Raman spectroscopic data from Formic Acid Decomposition in subcritical and supercritical water

Brian R Pinkard 1,, David J Gorman 1, Elizabeth G Rasmussen 1, Vedant Maheshwari 1, John C Kramlich 1, Per G Reinhall 1, Igor V Novosselov 1
PMCID: PMC7044640  PMID: 32140521

Abstract

The spectra presented correspond with the research article entitled “Kinetics of Formic Acid Decomposition in Subcritical and Supercritical Water – A Raman Spectroscopic Study” [1]. Data set contains in situ Raman spectra of the quenched effluent stream, which includes varied concentrations of formic acid, water, CO, CO2, and H2 as reaction products. Each spectrum is collected downstream of the subcritical or supercritical water gasification of formic acid, which occurs at a specified temperature, residence time, a constant pressure of 25 MPa, and a constant initial feedstock concentration of 3.6 wt% formic acid. Additionally, calibration spectra of formic acid in water, and spectra of pure carbon dioxide and high concentration formic acid are provided for model development. Finally, a MATLAB code used for baseline subtraction of raw data files is included with the dataset. The full dataset is hosted in Mendeley Data, https://doi.org/10.17632/hjn8xwskng.1.

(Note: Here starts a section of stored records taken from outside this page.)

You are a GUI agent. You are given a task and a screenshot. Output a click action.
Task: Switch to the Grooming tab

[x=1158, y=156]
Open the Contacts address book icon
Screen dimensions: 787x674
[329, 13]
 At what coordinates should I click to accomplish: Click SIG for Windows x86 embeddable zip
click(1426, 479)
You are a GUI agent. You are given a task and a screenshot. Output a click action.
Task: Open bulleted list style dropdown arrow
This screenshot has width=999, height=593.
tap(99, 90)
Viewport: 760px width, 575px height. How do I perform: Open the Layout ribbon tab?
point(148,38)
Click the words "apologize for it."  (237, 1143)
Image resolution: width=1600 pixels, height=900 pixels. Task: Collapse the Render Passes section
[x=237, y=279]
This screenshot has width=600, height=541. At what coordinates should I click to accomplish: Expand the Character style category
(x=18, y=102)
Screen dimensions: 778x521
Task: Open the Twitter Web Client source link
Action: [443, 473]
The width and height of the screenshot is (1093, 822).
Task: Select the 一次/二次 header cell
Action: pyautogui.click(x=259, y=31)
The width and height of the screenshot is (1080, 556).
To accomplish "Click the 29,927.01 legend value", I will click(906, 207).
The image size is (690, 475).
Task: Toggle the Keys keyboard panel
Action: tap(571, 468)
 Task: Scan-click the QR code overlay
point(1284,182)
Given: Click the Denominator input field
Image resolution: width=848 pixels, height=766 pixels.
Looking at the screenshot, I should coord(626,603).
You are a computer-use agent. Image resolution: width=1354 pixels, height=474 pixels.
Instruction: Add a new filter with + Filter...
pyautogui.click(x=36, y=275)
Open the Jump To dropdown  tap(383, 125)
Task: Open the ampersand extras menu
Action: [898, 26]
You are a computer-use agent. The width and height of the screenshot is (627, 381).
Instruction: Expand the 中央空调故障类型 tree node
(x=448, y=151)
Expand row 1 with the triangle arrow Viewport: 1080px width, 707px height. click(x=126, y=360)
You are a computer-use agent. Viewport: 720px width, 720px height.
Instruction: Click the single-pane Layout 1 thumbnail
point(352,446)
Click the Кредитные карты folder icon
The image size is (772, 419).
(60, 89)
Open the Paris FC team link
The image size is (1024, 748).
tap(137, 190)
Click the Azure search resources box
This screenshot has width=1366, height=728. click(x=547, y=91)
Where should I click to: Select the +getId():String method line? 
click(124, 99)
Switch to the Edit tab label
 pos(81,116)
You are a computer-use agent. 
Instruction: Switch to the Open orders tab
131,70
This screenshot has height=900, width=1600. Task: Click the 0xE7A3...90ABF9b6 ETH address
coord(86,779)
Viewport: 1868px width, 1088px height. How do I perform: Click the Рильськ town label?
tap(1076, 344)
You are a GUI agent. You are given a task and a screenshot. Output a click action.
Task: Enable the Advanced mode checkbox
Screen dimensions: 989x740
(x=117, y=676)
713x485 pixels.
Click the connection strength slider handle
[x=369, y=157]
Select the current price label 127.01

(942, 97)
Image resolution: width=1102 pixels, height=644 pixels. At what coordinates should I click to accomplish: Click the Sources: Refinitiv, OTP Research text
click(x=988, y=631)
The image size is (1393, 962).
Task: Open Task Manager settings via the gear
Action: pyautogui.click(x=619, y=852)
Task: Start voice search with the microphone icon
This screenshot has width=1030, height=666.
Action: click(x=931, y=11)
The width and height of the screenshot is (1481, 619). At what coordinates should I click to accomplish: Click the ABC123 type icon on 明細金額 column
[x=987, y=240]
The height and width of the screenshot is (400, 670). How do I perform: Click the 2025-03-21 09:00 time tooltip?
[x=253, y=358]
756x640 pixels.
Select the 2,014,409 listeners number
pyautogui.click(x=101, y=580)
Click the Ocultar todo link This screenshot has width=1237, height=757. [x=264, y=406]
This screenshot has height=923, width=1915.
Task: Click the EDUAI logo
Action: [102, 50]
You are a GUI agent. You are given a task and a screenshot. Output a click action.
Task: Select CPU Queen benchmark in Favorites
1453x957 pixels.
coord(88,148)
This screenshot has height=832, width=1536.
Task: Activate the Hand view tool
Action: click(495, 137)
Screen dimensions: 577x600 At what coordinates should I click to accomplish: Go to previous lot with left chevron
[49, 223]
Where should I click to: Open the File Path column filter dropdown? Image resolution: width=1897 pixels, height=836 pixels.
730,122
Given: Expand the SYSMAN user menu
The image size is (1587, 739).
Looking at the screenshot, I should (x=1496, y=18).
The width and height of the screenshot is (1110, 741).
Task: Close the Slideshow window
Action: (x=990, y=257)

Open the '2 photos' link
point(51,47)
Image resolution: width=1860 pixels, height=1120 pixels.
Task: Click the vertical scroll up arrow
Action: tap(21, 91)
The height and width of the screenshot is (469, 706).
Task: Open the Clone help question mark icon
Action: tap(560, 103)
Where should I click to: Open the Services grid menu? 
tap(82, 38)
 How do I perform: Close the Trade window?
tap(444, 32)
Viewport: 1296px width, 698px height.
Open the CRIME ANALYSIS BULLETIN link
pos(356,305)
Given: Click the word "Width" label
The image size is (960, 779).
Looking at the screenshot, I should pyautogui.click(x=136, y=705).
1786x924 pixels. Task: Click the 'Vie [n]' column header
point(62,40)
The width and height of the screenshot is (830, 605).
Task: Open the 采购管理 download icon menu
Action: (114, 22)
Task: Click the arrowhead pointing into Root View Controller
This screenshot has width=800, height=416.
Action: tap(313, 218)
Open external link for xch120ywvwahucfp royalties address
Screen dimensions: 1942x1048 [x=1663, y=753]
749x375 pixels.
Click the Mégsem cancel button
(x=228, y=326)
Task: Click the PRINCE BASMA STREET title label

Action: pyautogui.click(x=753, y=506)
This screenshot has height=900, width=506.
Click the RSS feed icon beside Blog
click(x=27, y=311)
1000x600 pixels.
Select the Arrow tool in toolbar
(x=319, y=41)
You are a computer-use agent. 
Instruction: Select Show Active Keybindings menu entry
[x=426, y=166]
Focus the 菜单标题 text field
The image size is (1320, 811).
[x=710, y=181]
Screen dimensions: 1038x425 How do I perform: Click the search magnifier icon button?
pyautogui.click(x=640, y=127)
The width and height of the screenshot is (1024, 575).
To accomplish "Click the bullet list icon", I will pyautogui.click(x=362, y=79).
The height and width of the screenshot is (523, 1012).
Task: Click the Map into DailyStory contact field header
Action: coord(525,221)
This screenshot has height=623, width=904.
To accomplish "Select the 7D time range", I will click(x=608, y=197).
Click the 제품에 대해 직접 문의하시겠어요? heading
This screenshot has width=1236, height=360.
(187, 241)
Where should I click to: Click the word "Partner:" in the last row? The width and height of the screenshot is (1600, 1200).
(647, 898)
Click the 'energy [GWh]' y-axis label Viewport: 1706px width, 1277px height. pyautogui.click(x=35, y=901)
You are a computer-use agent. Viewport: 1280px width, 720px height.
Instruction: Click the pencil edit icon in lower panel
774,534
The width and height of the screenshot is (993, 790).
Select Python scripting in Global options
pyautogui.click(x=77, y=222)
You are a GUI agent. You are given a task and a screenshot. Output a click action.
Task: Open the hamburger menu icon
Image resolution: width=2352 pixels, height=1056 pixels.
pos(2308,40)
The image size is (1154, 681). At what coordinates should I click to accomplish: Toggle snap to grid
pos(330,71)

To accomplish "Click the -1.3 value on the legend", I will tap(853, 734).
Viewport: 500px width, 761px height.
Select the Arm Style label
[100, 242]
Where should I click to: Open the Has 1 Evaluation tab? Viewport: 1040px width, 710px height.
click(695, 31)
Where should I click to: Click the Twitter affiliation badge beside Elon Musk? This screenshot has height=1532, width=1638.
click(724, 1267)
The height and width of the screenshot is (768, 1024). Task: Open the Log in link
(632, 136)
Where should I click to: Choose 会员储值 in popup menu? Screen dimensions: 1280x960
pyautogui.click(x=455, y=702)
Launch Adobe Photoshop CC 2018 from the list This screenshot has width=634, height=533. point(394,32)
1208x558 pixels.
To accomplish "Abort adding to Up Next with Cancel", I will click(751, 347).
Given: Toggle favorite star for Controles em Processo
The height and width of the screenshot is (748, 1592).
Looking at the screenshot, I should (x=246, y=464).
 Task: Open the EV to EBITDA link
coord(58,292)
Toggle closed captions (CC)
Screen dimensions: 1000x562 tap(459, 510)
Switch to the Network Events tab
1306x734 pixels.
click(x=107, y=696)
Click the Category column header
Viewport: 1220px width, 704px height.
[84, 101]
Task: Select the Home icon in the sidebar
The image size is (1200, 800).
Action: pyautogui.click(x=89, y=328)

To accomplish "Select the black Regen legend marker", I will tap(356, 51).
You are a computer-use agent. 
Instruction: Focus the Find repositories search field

Keywords: Raman spectroscopy, Supercritical water, Formic acid, Gasification, Reaction kinetics


Specifications Table

Subject area Analytical Chemistry
More specific subject area Supercritical Water Gasification
Type of data CSV files
How data was acquired MarqMetrix All-In-One Raman Spectroscopic Ball Probe
Data format Baseline Subtracted, Normalized, and Averaged
Experimental factors Five samples were collected for each experimental condition, each consisting of 20 averages of 1000 ms integration time. These five samples were then used to create a mean sample with PEAXACT (Aachen, Germany) quantitative spectroscopy software.
Experimental features Formic acid was gasified in a continuous supercritical water reactor at temperatures from 300°C to 430°C, at residence times between 4 s and 65 s, at a constant pressure of 25 MPa, and with a constant initial formic acid concentration of 3.6 wt%. Spectra were collected in the cold zone of the reactor as described inRef. [1].
Data source location Seattle, WA, USA
Data accessibility Data is hosted in Mendeley Data,https://doi.org/10.17632/hjn8xwskng.1
URL: https://doi.org/10.17632/hjn8xwskng.1
Related research article B.R. Pinkard, D.J. Gorman, E.G. Rasmussen, J.C. Kramlich, P.G. Reinhall, I.V. Novosselov, Kinetics of Formic Acid Decomposition in Subcritical and Supercritical Water – A Raman Spectroscopic Study, Int. J. Hydrog. Energy 44 (2019) 31745–31756.https://doi.org/10.1016/j.ijhydene.2019.10.070
URL:https://doi.org/10.1016/j.ijhydene.2019.10.070
Value of the Data
  • High resolution Raman spectroscopic data clearly illustrates formic acid gasification products and demonstrates efficacy of Raman in monitoring decomposition

  • Spectra correspond to data presented in Ref. [1]; researchers can quantitatively link Raman spectra of reaction products to reported product yield mass fractions

  • Raman spectra clearly illustrate where Raman peaks exist for formic acid, water, sapphire, carbon monoxide, carbon dioxide, and hydrogen. This can help researchers determine if these compounds are present in their own Raman spectra, or whether Raman is an appropriate tool for quantifying concentrations of other molecules in a similar environment.

1. Data

Raman spectra (.CSV files) presented in the corresponding dataset are high-resolution spectra taken of the effluent stream following the decomposition of formic acid in subcritical or supercritical water. Five replicate spectra are collected for each experimental condition, each consisting of 20 averages with 1000 ms signal integration time. The fluorescent background is removed from each spectrum using a semi-automated baseline subtraction algorithm, which provides consistent data processing over other baseline subtraction methodologies. Spectra are normalized to the major sapphire peak at 418 cm−1, to negate variations due to optical effects. The five replicate spectra are used to create a mean spectrum using PEAXACT (Aachen, Germany) quantitative spectroscopy software.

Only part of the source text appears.